Gli indici di riferimento europei, insieme agli indici di Taiwan e Corea del Sud, hanno anch'essi raggiunto livelli record venerdì, mentre i future sulle azioni statunitensi sono avanzati grazie all'ottimismo legato al rally globale trainato dall'intelligenza artificiale e all'allentamento dei venti contrari di politica economica, che hanno rafforzato l'appetito per il rischio.
Sul FTSE 100, il settore difesa e aerospaziale ha guidato i rialzi, salendo del 3,2%. Rolls-Royce è balzata del 3,6%, Melrose Industries ha guadagnato il 3,5% e BAE Systems è salita del 2,2%.
I beni personali hanno seguito con un incremento del 2,1%.
Entrambi sono stati tra i settori con le migliori performance nel 2025.
L'indice di riferimento britannico ha guadagnato quasi il 22% nel 2025, sovraperformando lo STOXX 600 europeo e l'S&P 500. I suoi guadagni riflettono in gran parte la diversificazione offerta dall'indice, con una limitata esposizione diretta al settore dell'intelligenza artificiale.

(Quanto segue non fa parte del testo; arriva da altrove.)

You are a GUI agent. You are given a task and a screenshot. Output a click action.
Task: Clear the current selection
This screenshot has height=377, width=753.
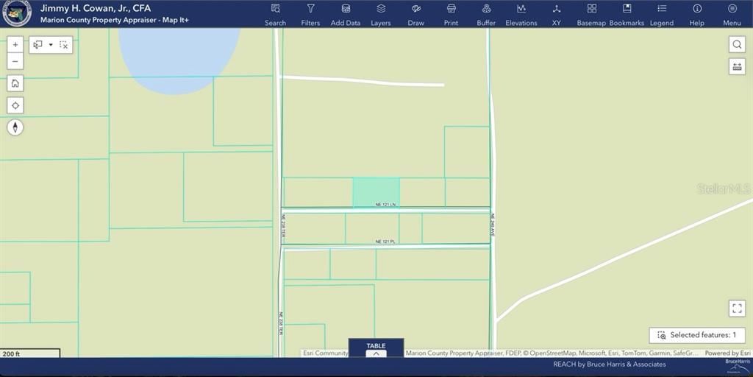64,45
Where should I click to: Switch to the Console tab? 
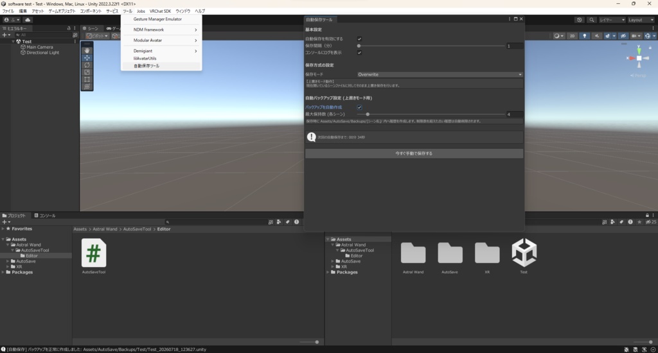[45, 216]
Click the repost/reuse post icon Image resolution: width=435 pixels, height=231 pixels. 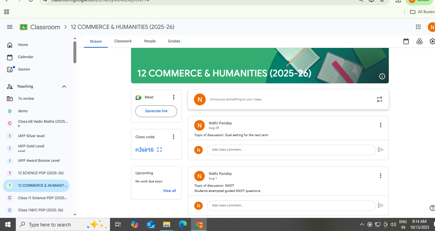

I titoli legati alle materie prime, come le società petrolifere e minerarie, sono pesi massimi del FTSE 100 e hanno ampiamente beneficiato dei prezzi record dei metalli e dell'aumento dei prezzi del petrolio.
Rudolph ha sottolineato che utili diversificati, una forte generazione di cassa e la prospettiva di una Bank of England più accomodante suggeriscono che la sovraperformance del mercato sia sostenibile anche se i guadagni dovessero rallentare.
L'indice mid-cap londinese, focalizzato sul mercato interno, ha chiuso in calo dello 0,2%.
Nel frattempo, i dati del creditore ipotecario Nationwide Building Society hanno mostrato che i prezzi delle case nel Regno Unito sono scesi inaspettatamente dello 0,4% a dicembre, portando la crescita annuale a solo lo 0,6% per il 2025, il livello più basso da aprile 2024.
I titoli dei settori costruzioni e materiali e immobiliare sono scesi rispettivamente dello 0,7% e dell'1,2%.